What happens next if Supreme Court rejects redistricting maps?

Started Wednesday, it’s the N.C. Supreme Court’s turn to decide whether the latest Republican-drawn legislative and congressional districts are OK under the state constitution.

A lower court has already decided that the maps clearly give Republicans an advantage but that there’s nothing in the constitution to stop them from doing so.

That means the Supreme Court will be focused less on how the districts look and more on what words in the constitution – much of which dates to 1868 – actually mean. 

Attorneys for GOP legislative leaders are urging the court to side with the lower court. They note that the constitution spells out how the General Assembly should draw districts (equal populations, for example) and says nothing about gerrymandering.

Plaintiffs point to two lines in the document outside the section on redistricting: “no person shall be denied the equal protection of the laws” and “all elections shall be free.” They argue those two sentences prohibit districts that dilute the influence of Black voters and predetermine election outcomes in favor of one party.
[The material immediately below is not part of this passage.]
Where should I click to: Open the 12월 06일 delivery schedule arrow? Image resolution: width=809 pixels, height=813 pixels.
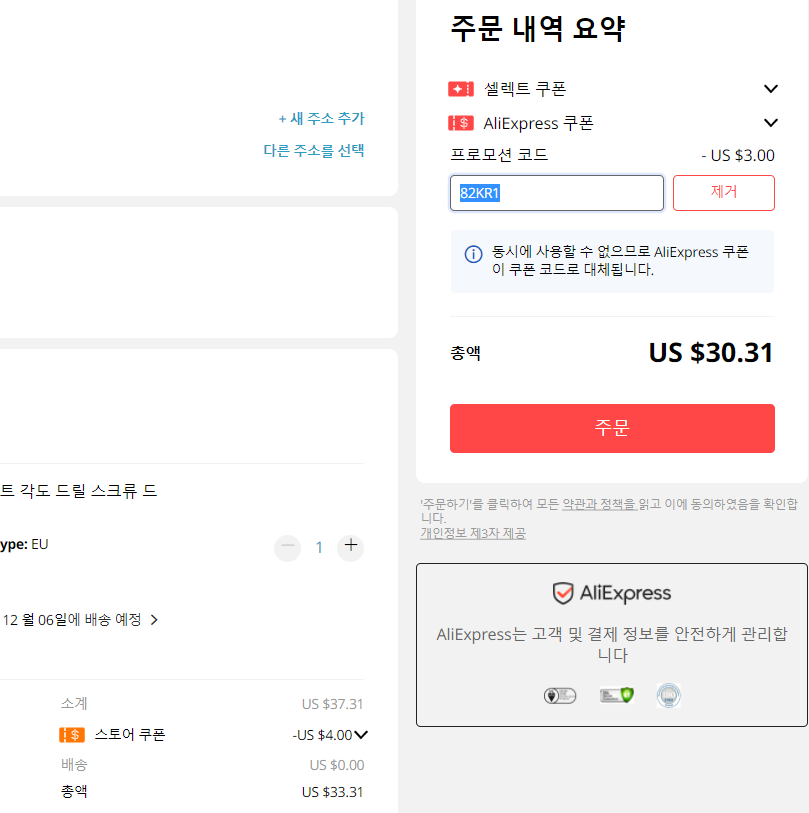tap(154, 620)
Most folks here in Raleigh seem to think that the Democratic majority Supreme Court will strike down the districts. Legislators even tried unsuccessfully to further postpone the primaries in anticipation of that outcome.

So what happens next if the districts are ruled unconstitutional? Filings from the various parties in the lawsuit propose several options:

Option 1: Attorneys for legislative Republicans want the Supreme Court to send its ruling back to the lower court’s three-judge panel to oversee the remedy. That panel includes two Republicans and a Democrat, so it makes sense that lawmakers think they’ll get a better outcome if the panel is in charge of making changes.

Option 2: Attorneys for one plaintiff, the League of Conservation Voters, want the Supreme Court to remain in charge of the process. They call for an expedited process in which all parties can submit proposed remedial maps to address the court’s findings. They note that they’ve already drawn an alternative map and want the court to pick their plan unless another option better addresses their issues.

They’re also asking the court to mandate that the redrawn maps stay in place until after the next Census in 2030. That request is likely in response to speculation that legislators could tweak the maps again next year if Republicans regain a majority on the N.C. Supreme Court after this year’s election. The thinking is that a GOP majority court is less likely to intervene on gerrymandering claims. 

Option 3: Lawyers for another plaintiff, Common Cause, suggest that the court appoint a redistricting “special master” – basically a third-party expert – to draw new maps. North Carolina had this scenario back in 2018 when a Stanford University law professor served as the special master. 

The Supreme Court doesn’t have to pick any of these options. It can easily order up a “special” solution of its own.